### ENTRIES SUPPLIED
------------

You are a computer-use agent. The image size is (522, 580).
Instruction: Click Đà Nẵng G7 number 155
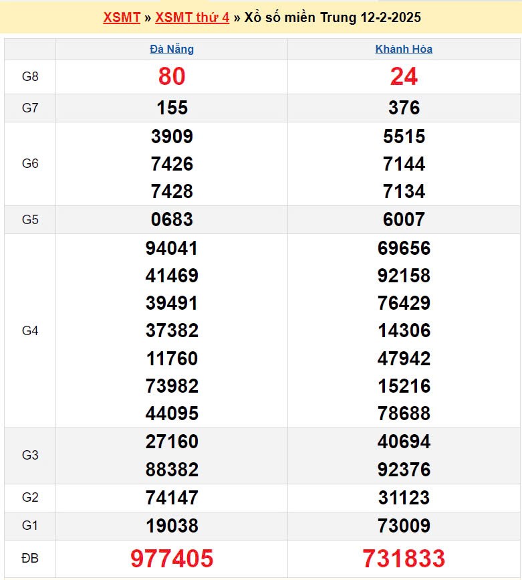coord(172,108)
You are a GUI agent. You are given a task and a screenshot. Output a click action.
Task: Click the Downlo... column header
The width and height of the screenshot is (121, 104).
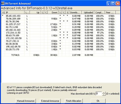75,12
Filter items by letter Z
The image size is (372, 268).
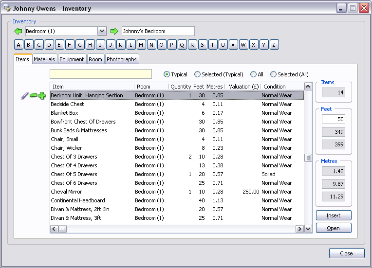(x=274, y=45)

------------

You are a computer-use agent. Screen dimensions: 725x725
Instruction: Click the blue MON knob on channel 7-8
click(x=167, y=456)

------------

### ASSIGNED TASK
Wherever "computer" turns up in the records, copy the whole line.

### TASK OUTPUT
You are a computer-use agent. The image size is (522, 580).
You are a computer-use agent. Screen dimensions: 725x725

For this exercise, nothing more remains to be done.